Navajos believe that each person should have the right to speak and act as he pleases, so long as his intentions are not malevolent or his actions harmful to others. Desirable and ethical behavior on the part of others is hoped for and even expected, but it is never demanded or required. Coercion and control are always deplored in interpersonal and intra-group relations. Downs described this attitude as a belief in the "inviolability of the individual."

... In intra-group relations no individual, regardless of position or status, has the right to impose his will on the group. Likewise, the group does not have the right to impose its will on the individual. Unanimity is the only acceptable basis of collective action.
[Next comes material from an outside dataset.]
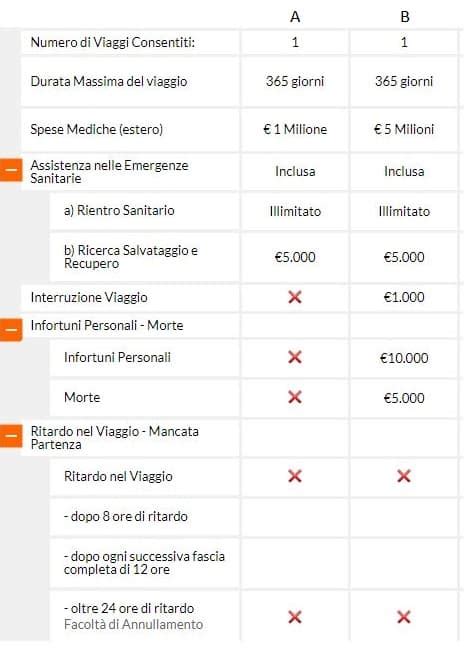Click plan A red X for oltre 24 ore
The width and height of the screenshot is (464, 657).
click(x=295, y=617)
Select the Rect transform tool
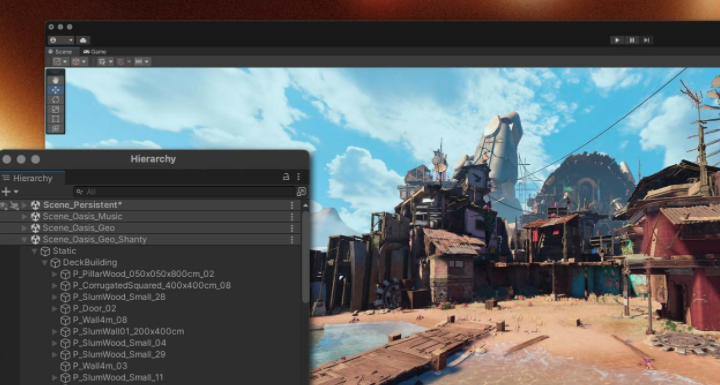 [56, 119]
Although a system of majority rule has been imposed on the Navajos for half a century, the extent to which the principle of unanimity continues to pervade almost all social and political deliberations is amazing. In searching for a key to the Navajo social system, Shepardson and Hammond came upon the phrase bila, "it's up to him," which is heard so frequently among the Navajo...
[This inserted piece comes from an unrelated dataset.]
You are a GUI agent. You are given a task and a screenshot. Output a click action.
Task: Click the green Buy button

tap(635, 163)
The reluctance to avoid even the slightest appearance of attempting to speak for or control the actions of others is also significantly marked or expressed in Navajo grammar and linguistic behavior. A Navajo never addresses another person by name or speaks the name of another person when he is present... Beyond this practice of not using names in address, there is a separate person (called the Navajo fourth person by Hale and others) in the conjugations of all verbs which is primarily used in reference to states and actions of people who are in the presence or within hearing distance of the speaker.

The Navajo fourth person is also used when speaking about something in the hypothetical sense. It has an impersonal, indirect, and nonspecific connotation, and thus is politely used when talking about someone in the presence of the speaker. The impersonality and indirectness of this fourth person permits the speaker to avoid any appearance or implication that he is trying to speak for or control the actions of another person.

Imagine English with a fourth-person pronoun. Me, you, it, and... ?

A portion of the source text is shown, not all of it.